**Source excerpt:**

+ + + + +

If you use QooApp, you can keep playing, guys! I used it to download the game when it was first launched and only accessible to a certain country (Australia? Can't remember) because I didn't want to wait. 
It's sad that's come to this, but there's no need to stop if you don't want to!


----------



## DubiousDelphine (May 23, 2019)

CaramelCookie said:


> If you use QooApp, you can keep playing, guys! I used it to download the game when it was first launched and only accessible to a certain country (Australia? Can't remember) because I didn't want to wait.
> It's sad that's come to this, but there's no need to stop if you don't want to!



Yeh i think Pocket Camp came to Australia first.


----------



## Alienfish (May 24, 2019)

AnimalCrossingPerson said:


> Hopefully this can spread to other countries too. It's a predatory practice. Odd how Nintendo isn't just disabling fortune cookies in Belgium instead though.



I suppose they would have to do it in every country or they would have to remake the game which will probably take time and they will lose money in the end bc they are sad capitalists lol *rolls eyes* But yeah serious they would lose money and they they'd just shut it down like Miitomo (which was a good game but yeah I could see that they would lose on it since they basically gave out stuff all the time and you didn't need to purchase really).

@kemdi yeah same. i'd gladly pay a few bucks for like, a skin or wings or such but yeah gambling is a bad idea.


----------



## Sweetley (May 24, 2019)

So, did I understand that right: Because the game gets shut down thanks to the new laws, 
people in Belgium are not only not able to play that game anymore, but also gonna lose their 
save file and wasted money (if they spent any into this game) for nothing at the end? If this
is the case then damn, that sucks. I mean, great that they gonna do something against this,
but the fact that Nintendo thinks shutting down the game is a better option instead just 
removing the option to buy any Leaf Tickets anymore is just silly from Nintendo's site. 
Hopefully Nintendo will understand this problem and learn from it.


----------



## Nougat (May 24, 2019)

+ + + + +

**Provided records:**

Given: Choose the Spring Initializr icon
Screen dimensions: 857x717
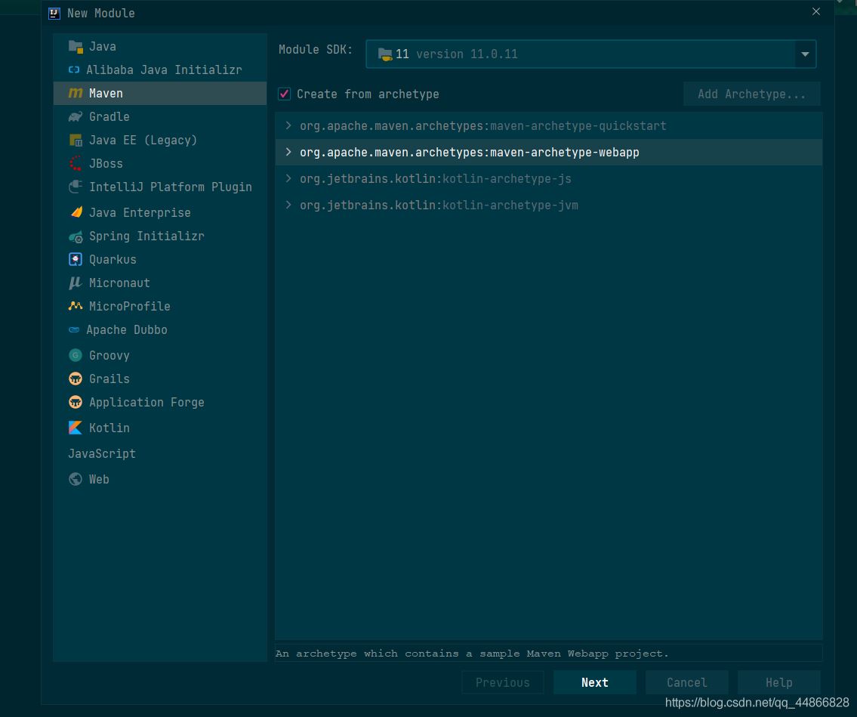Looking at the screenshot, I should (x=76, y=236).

+ + + + +

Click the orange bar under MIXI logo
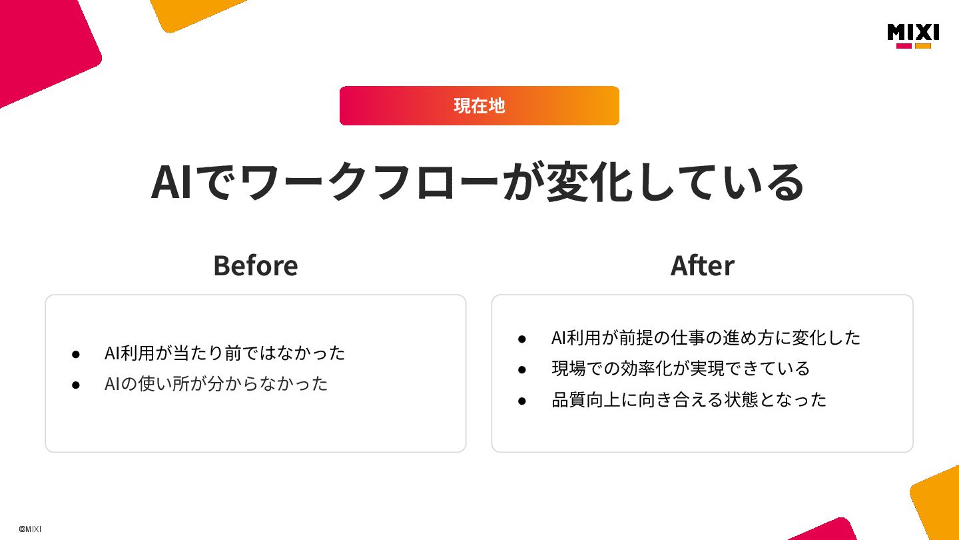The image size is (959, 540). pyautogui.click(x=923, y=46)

+ + + + +

**Job:** Extend the forum thread about Pocket Camp shutting down in Belgium, picking up where it stops.

**The output:**
Merry the Mime said:


> So, did I understand that right: Because the game gets shut down thanks to the new laws,
> people in Belgium are not only not able to play that game anymore, but also gonna lose their
> save file and wasted money (if they spent any into this game) for nothing at the end? If this
> is the case then damn, that sucks. I mean, great that they gonna do something against this,
> ...



It's not entirely clear whether we'll be losing our save file. I really hope that won't be the case so in the unlikely chance that this gets resolved sometime, we can access it again. 
The law isn't entirely new though, it's an "old" law that applies to any sort of chance game that isn't authorised by the gaming commission.


----------



## whattheheck123 (May 24, 2019)

About time. Loot boxes are unnecessary and unfair. Sucks for anyone in Belgium that play FE, ACPC, etc. :/


----------



## Phawnix (May 24, 2019)

It appears Nintendo *did not* learn any lessons and instead decided to double down.

The new Mario Kart beta for mobile is apparently riddled with micro-transactions and even a loot box system.

Click here to read the article


----------



## Alienfish (May 25, 2019)

Phawnix said:


> It appears Nintendo *did not* learn any lessons and instead decided to double down.
> 
> The new Mario Kart beta for mobile is apparently riddled with micro-transactions and even a loot box system.
> 
> Click here to read the article



Why would Ninty learn their lessons lol. They just keep on trucking and letting devs push things as far as they allow.

But yeah on topic of the game I'm considering just dumping it forever cause they are getting real lame and instead of trying to improve they are lowering rewards all of a sudden and basically keep ****ting on all events.


----------



## Buttonsy (Jun 14, 2019)

That really sucks, it's not the first time I've seen game developers suffer pretty intense consequences for this sort of thing. I remember playing a game called TinierMe when I was younger, and it got shut down due to Japanese gambling laws I think.


----------



## Wickel (Jun 14, 2019)

Oh god, I hope they don't shut down in the Netherlands because I'm pretty sure we have the same law. This is probably one of the few mobile games I enjoy and is still playable even without spending any money on lootboxes.

But if I understand correctly, it is Nintendo's choice to take down the app and not the Belgian government's decision?


----------



## Ably.Saucey (Jun 14, 2019)

does pocket camp have 'loot boxes' per say?


----------



## Wickel (Jun 14, 2019)

Well, yes, because the fortune cookies contain a _chance_ of certain items but since you do not know exactly what you're going to get, that makes it a lootbox. And it makes it gambling, which isn't allowed without a license.


----------



## Phawnix (Jun 14, 2019)

Myrthella said:


> Oh god, I hope they don't shut down in the Netherlands because I'm pretty sure we have the same law. This is probably one of the few mobile games I enjoy and is still playable even without spending any money on lootboxes.
> 
> But if I understand correctly, it is Nintendo's choice to take down the app and not the Belgian government's decision?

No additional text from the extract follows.